** Input records follows **

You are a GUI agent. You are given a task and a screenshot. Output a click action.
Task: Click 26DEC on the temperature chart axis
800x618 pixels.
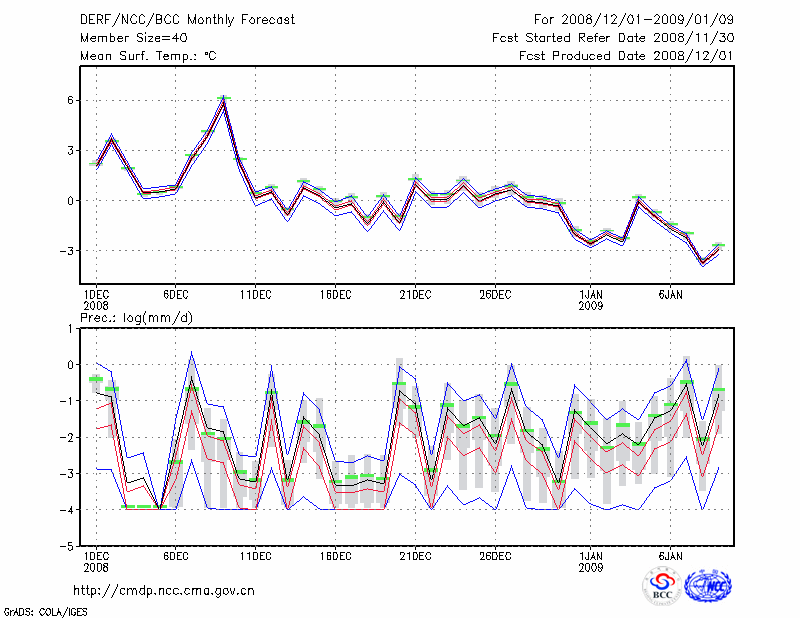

** End of Input records **
** Input records follows **

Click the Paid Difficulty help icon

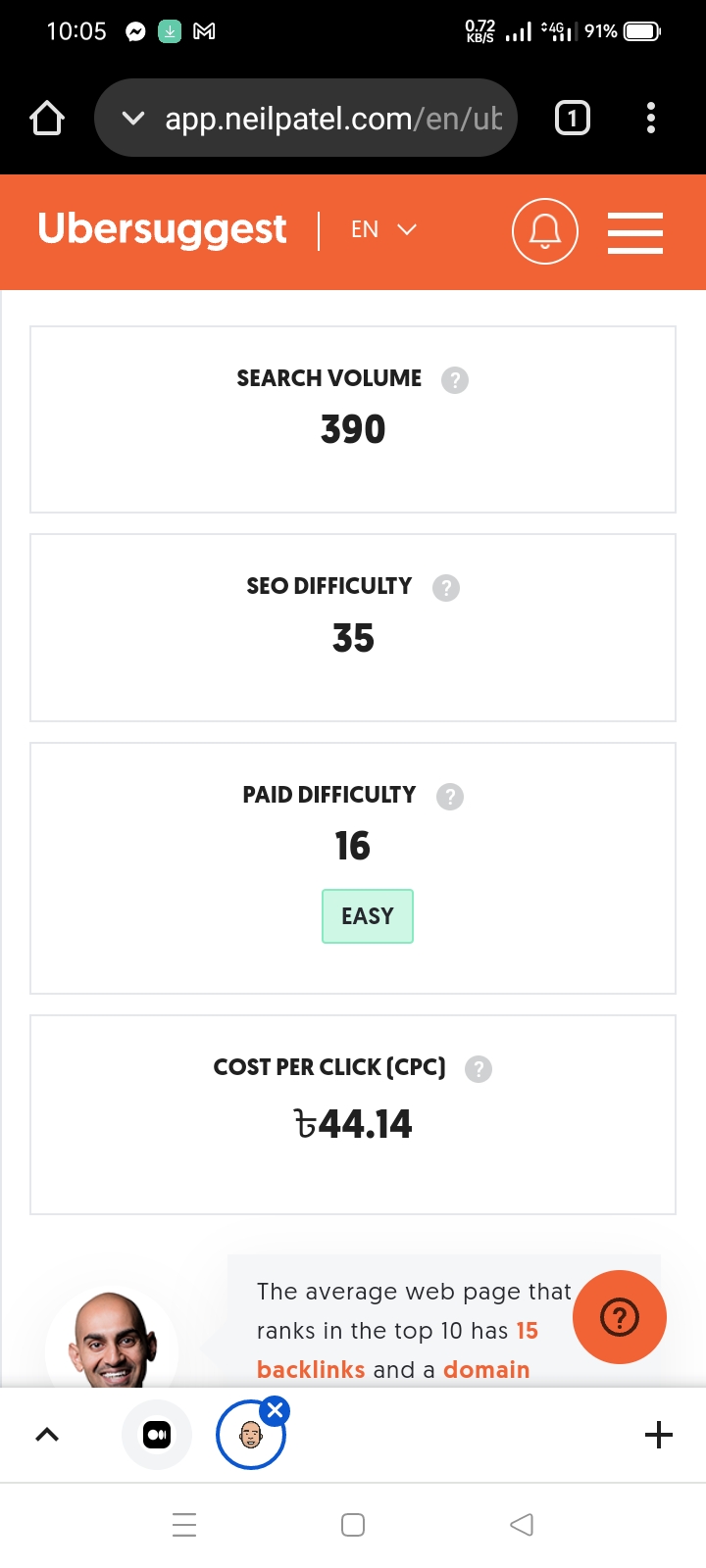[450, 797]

** End of Input records **

◆ What to produce: Give back, exactly as written, the stretch from the line with "Task: Click 26DEC" through the line with "800x618 pixels.", and no other lines from the records above.

◆ Response box:
Task: Click 26DEC on the temperature chart axis
800x618 pixels.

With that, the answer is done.